§ **YOUR GOAL**:
Copy out the lines of the material that include the string "screenshot".

§ **DATA**:
>>
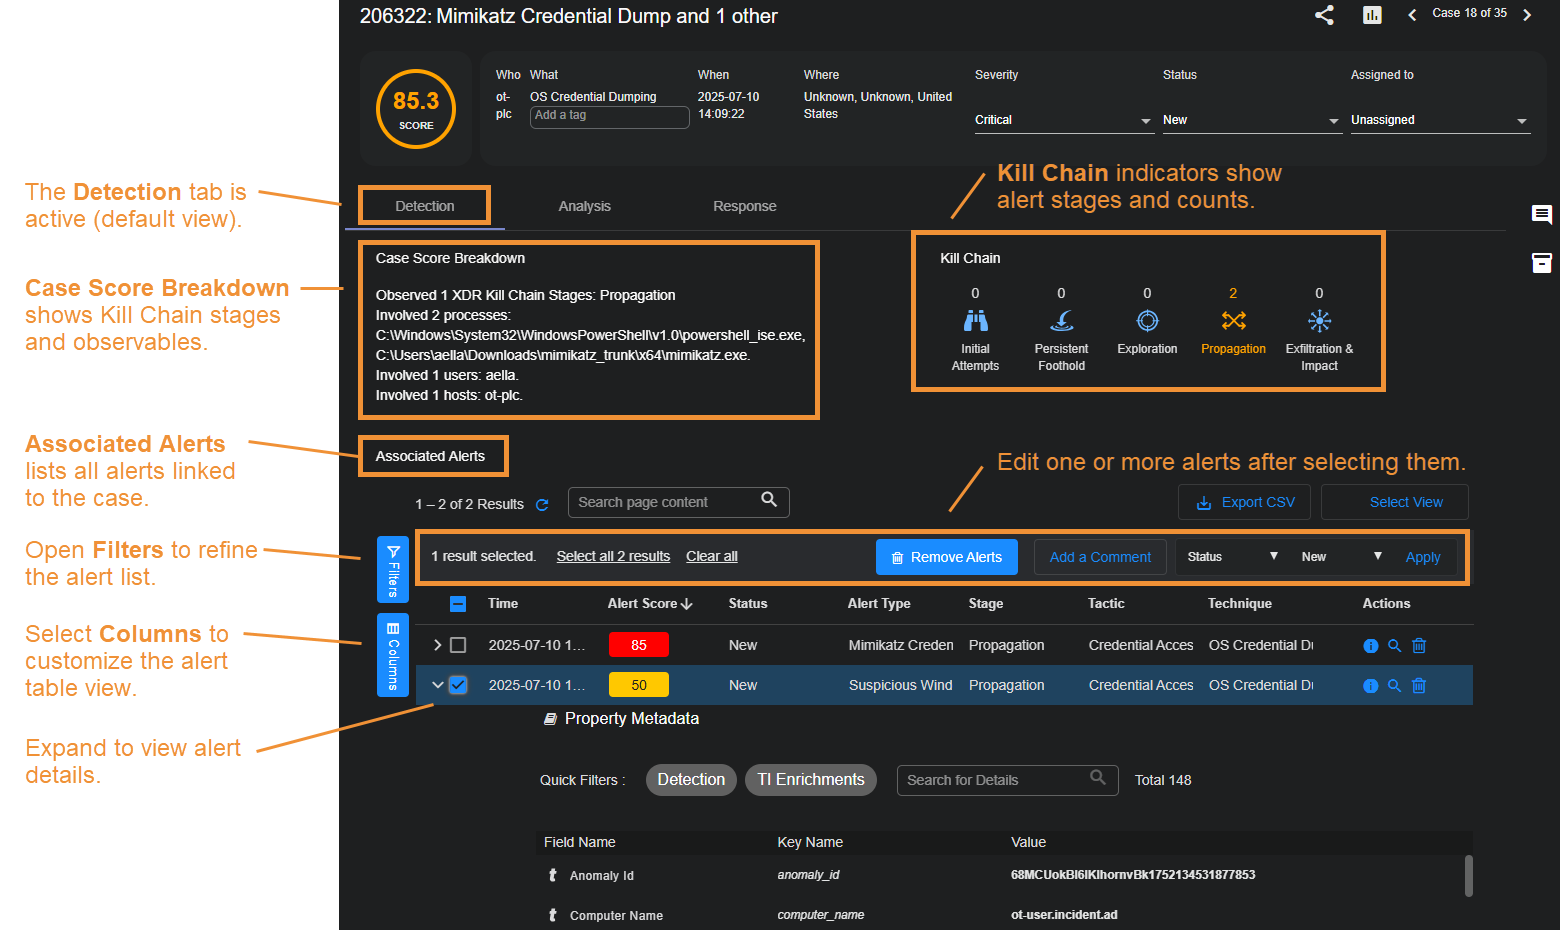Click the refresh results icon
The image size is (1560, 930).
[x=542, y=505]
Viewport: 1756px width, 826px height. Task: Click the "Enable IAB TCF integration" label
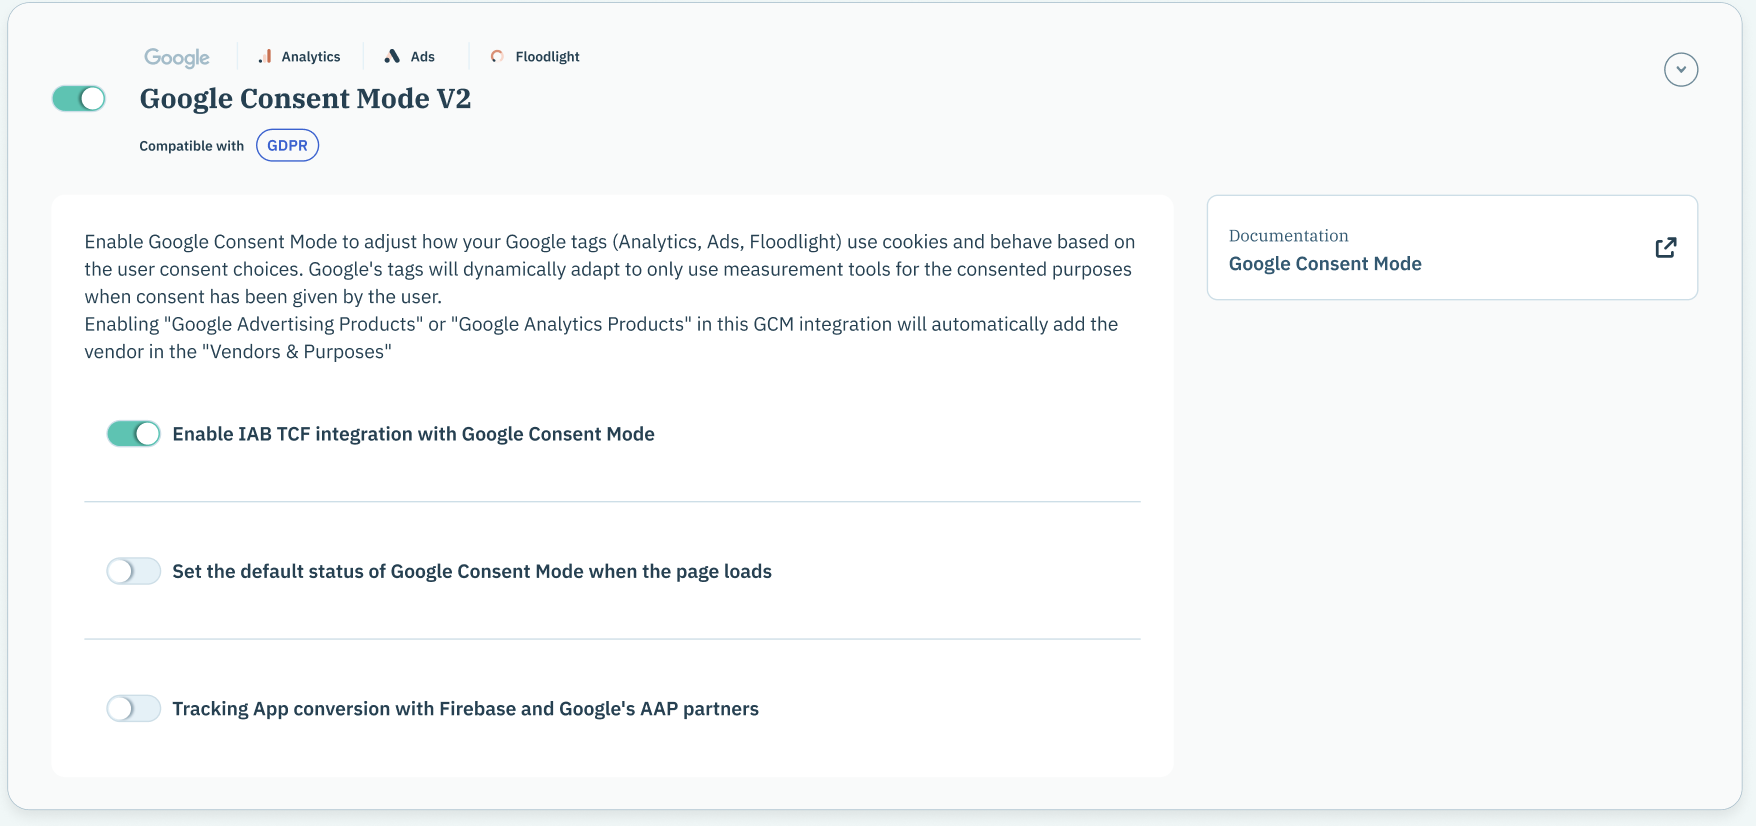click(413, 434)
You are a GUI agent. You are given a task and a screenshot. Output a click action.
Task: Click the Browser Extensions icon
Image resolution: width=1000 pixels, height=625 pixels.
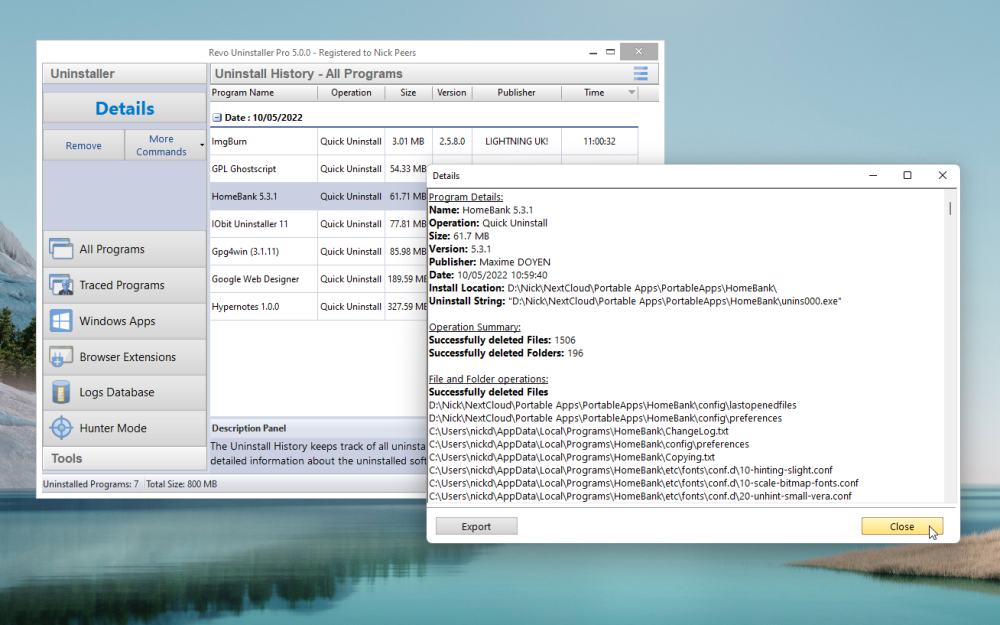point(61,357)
<<
>>
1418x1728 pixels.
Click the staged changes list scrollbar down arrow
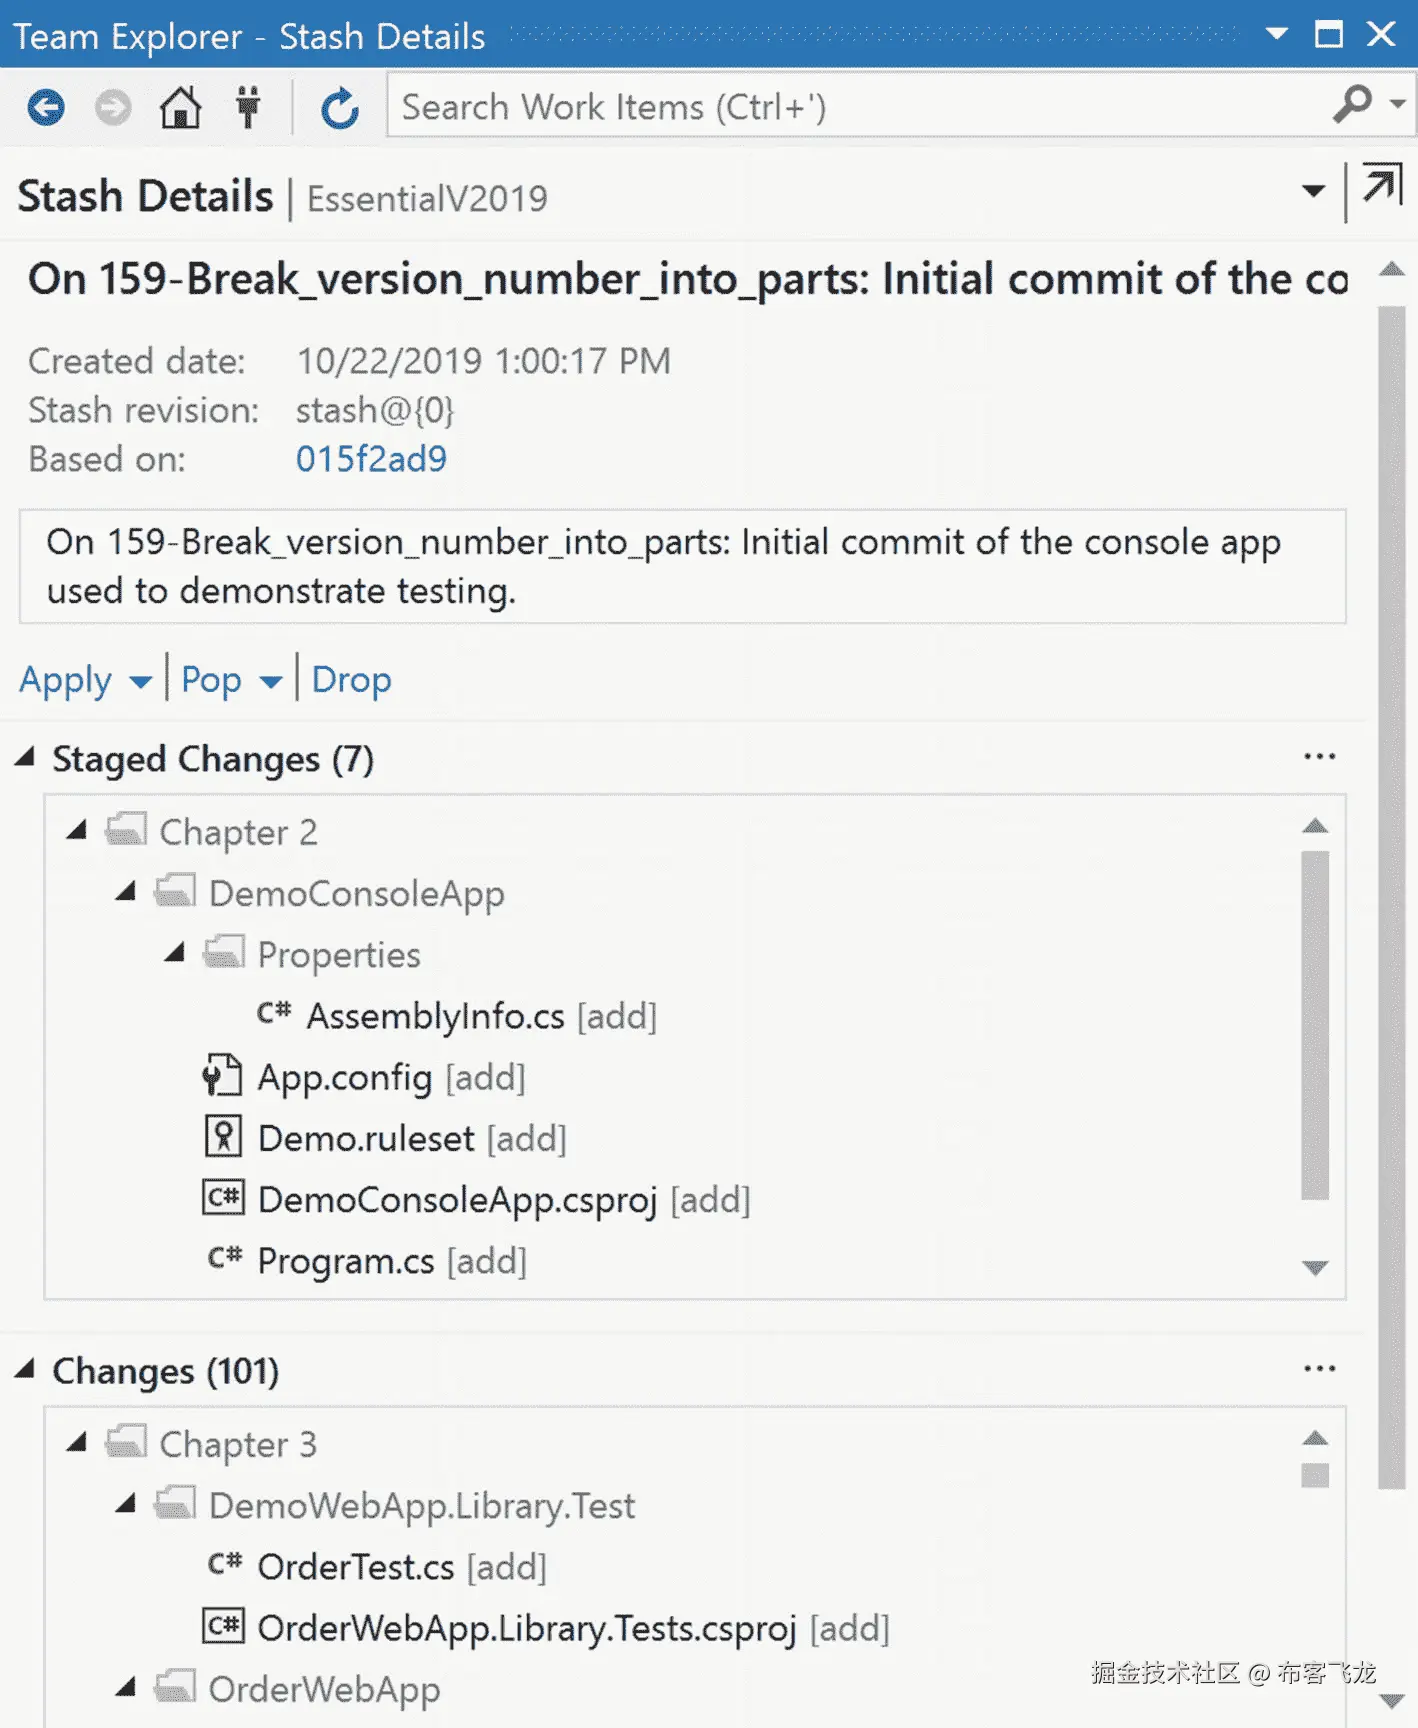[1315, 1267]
<<
>>
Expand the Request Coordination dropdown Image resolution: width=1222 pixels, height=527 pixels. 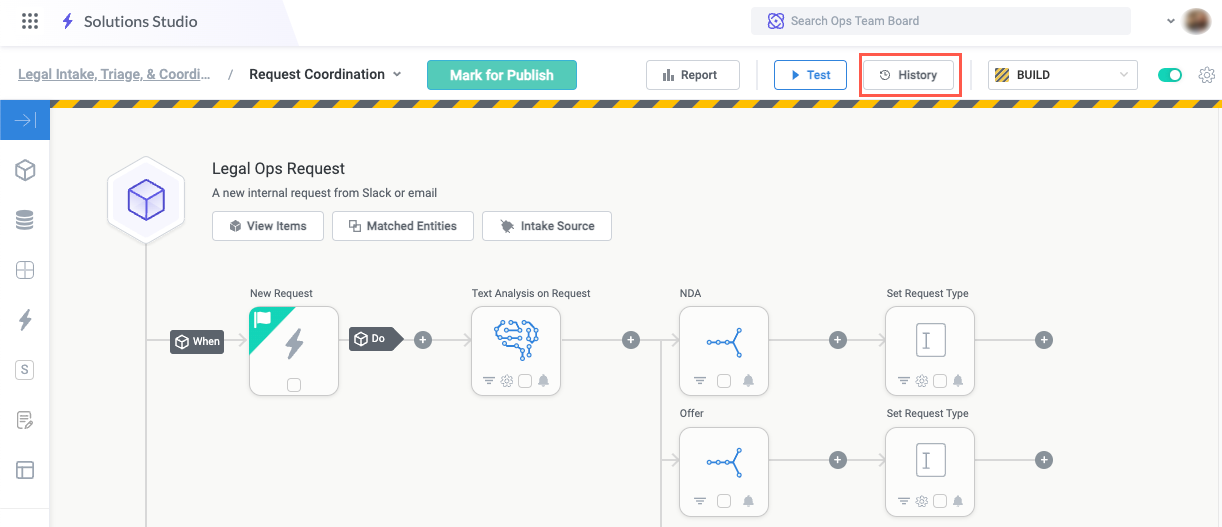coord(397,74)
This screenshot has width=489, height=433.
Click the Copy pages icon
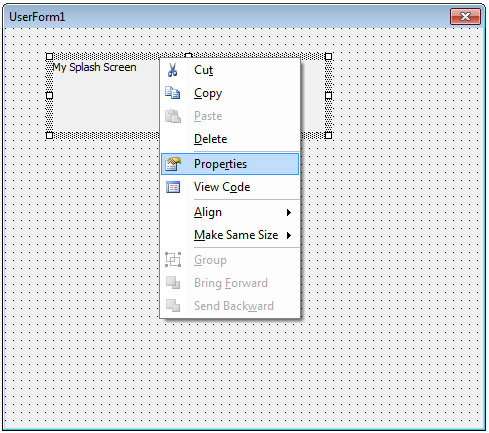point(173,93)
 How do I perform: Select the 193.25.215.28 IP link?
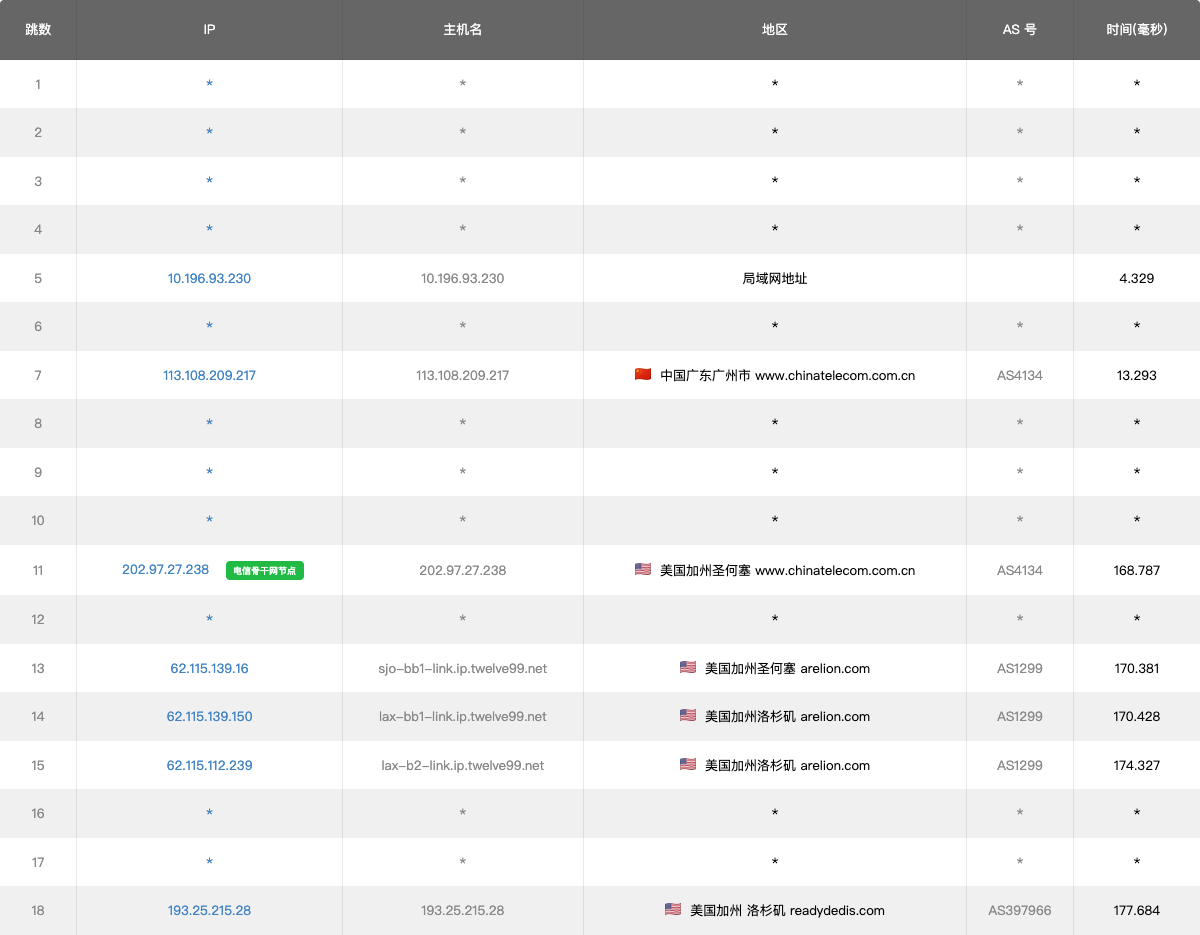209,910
<<
§ **TASK RESULT**:
You are a GUI agent. You are given a task and a screenshot. Output a click action.
This screenshot has width=489, height=433.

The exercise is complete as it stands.